Bulgarian Socialists Push for Construction of Belene N-Plant
Energy | September 24, 2013, Tuesday // 11:39| viewsBulgaria decided to abandon plans to build its second nuclear power plant in March 2012 after failing to agree on its cost with Russian company Atomstroyexport, a subsidiary of Rosatom, and find Western investors. Photo by EPA/BGNES
Bulgaria’s ruling socialist party has once again spoken in favor of the construction of the Belene nuclear power plant project.
“The Bulgarian Socialist Party has an unanimous stance on Belene – and it is that Belene is necessary for Bulgaria,” BSP lawmaker Tasko Ermenkov told the Bulgarian National Television on Tuesday.
Bulgaria's formerly-ruling center-right GERB government scrapped the Belene project in March 2012, declaring it economically unfeasible.
The pro-Kremlin BSP then launched a petition for a referendum on the Russian-Bulgarian project. The referendum took place on January 27, 2013. As the voter turnout slightly exceeded 20%. 61% of the voters said "yes" to the construction of a new NPP; 39% cast a "no" ballot.
On February 27, 2013, Bulgaria's Parliament confirmed the country's decision to abandon the Belene NPP project.
As soon as he was sworn-in, Bulgaria's new Prime Minister Plamen Oresharski, elected on the Socialist mandate, hinted that the Belene NPP project may be revived.
After it was first started in the 1980s, the construction of Bulgaria's second nuclear power plant at Belene on the Danube was stopped in the early 1990s over lack of money and environmental protests.
After selecting the Russian company Atomstroyexport to build a two 1000-MW reactors at Belene and signing a deal for the construction, allegedly for the price of EUR 3.997 B, with the Russians during Putin's visit to Sofia in January 2008, in September 2008, former Prime Minister Stanishev gave a formal restart of the building of Belene. At the end of 2008, German energy giant RWE was selected as a strategic foreign investor for the plant.

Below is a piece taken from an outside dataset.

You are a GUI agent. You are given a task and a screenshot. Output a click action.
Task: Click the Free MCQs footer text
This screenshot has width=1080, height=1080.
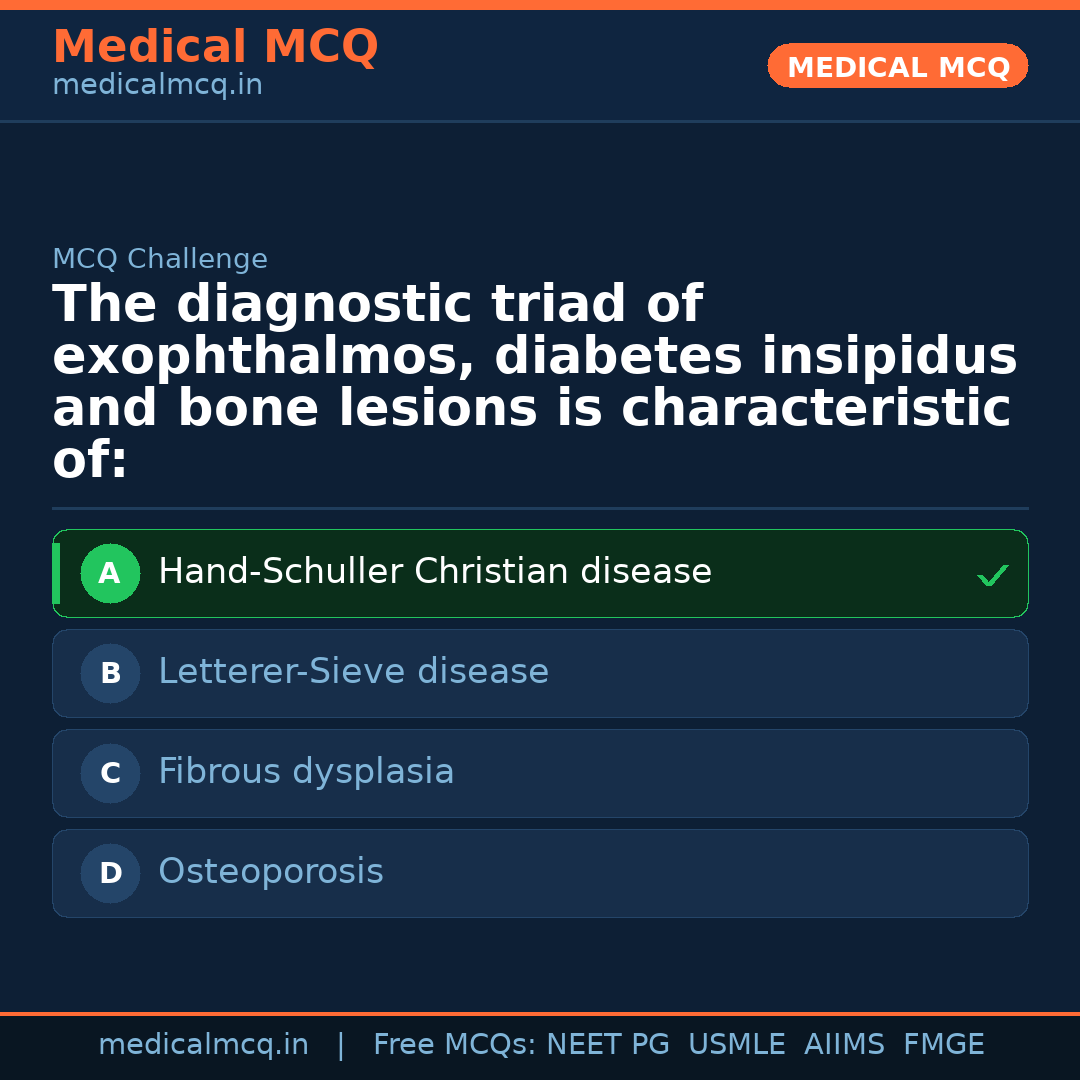[455, 1045]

The Belene NPP has been de facto frozen since the fall of 2009 when RWE, which was supposed to provide EUR 2 B in exchange for a 49% stake, pulled out. Shortly afterwards BNP Paribas SA, France's largest bank by market value, which was hired by the previous Socialist government to help fund the construction of Belene, ditched the project in February 2010.